Correct. 1090 mhz isn't any aircraft band though. ADS-B are transponders mounted in an airplane to report positions to ground receivers for safety purposes mainly.Trying to understand this: so if your using the sdr with RTL 1090 program to listen to aircraft band then you need to use the little antenna for 1090 MHz because that's the frequency that RTL1090 operates on, but if your using your scanner like my PRO-668 to listen to the air band then you would want to use the dipole antenna for 127 mhz.
The calculator I used for the folded dipole is: Martin E. Meserve - K7MEM - Folded Dipole DesignI'm thinking about trying to build one of the 2 wire folded dipole antennas but I'm confused on the measurement for the materials. Lets say I wanted to build one for the aircraft band mid frequency 127 mhz. How long of a piece of copper-aluminum-brass rod/wire would I need? I found this formula:
L ft = 467/F mhz so 467 divided by 127 = 3.677 feet would that be right and then start bending it around to form the typical folded dipole shape. Or is there a lot more to it than that. The 1/8" brass rods I was able to find in the local hw store "Lowes" are only 3 feet long.
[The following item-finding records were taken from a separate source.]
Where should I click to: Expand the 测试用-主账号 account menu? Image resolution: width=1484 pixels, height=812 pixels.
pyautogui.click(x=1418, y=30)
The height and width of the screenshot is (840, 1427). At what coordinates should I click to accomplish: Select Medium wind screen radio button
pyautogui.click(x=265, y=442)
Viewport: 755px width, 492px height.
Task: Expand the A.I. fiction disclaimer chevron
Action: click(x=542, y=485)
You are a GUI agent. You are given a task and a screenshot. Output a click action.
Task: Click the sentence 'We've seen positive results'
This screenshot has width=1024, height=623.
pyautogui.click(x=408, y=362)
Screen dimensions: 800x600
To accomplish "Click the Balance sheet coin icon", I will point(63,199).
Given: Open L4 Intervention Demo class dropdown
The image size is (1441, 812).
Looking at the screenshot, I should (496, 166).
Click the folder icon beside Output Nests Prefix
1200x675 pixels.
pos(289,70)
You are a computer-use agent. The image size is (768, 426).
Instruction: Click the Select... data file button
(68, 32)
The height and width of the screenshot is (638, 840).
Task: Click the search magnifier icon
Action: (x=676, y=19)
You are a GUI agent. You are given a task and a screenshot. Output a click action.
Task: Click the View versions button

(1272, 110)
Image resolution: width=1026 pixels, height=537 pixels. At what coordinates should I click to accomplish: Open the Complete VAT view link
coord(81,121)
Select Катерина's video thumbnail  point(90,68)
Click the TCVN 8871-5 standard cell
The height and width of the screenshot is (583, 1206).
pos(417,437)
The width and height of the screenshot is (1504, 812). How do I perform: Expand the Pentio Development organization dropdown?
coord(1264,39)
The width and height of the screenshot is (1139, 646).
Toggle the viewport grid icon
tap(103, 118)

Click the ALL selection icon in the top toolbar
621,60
That is one thing that I like about using VRS. The polar plots are amazing at telling you how your antennas are working. In a few hours to a day you can learn a lot.I am definitely planning to build the 1/4 wave ground plane antennas that you suggested. I just have to get some parts in so I can start on it. The right connectors and copper wire, rods, tubing etc etc. One thing I do think a person sort of needs is a signal strength meter of some sort otherwise how do you really know if the antenna you built is in the right physical position, location, you need a way to tweak things and see the result on some sort of a meter. RTL1090 program has sort of a signal strength meter that helps when your trying to improve reception...well scanner have a signal strength meter of sorts I guess with the bar graph but it's pretty crude.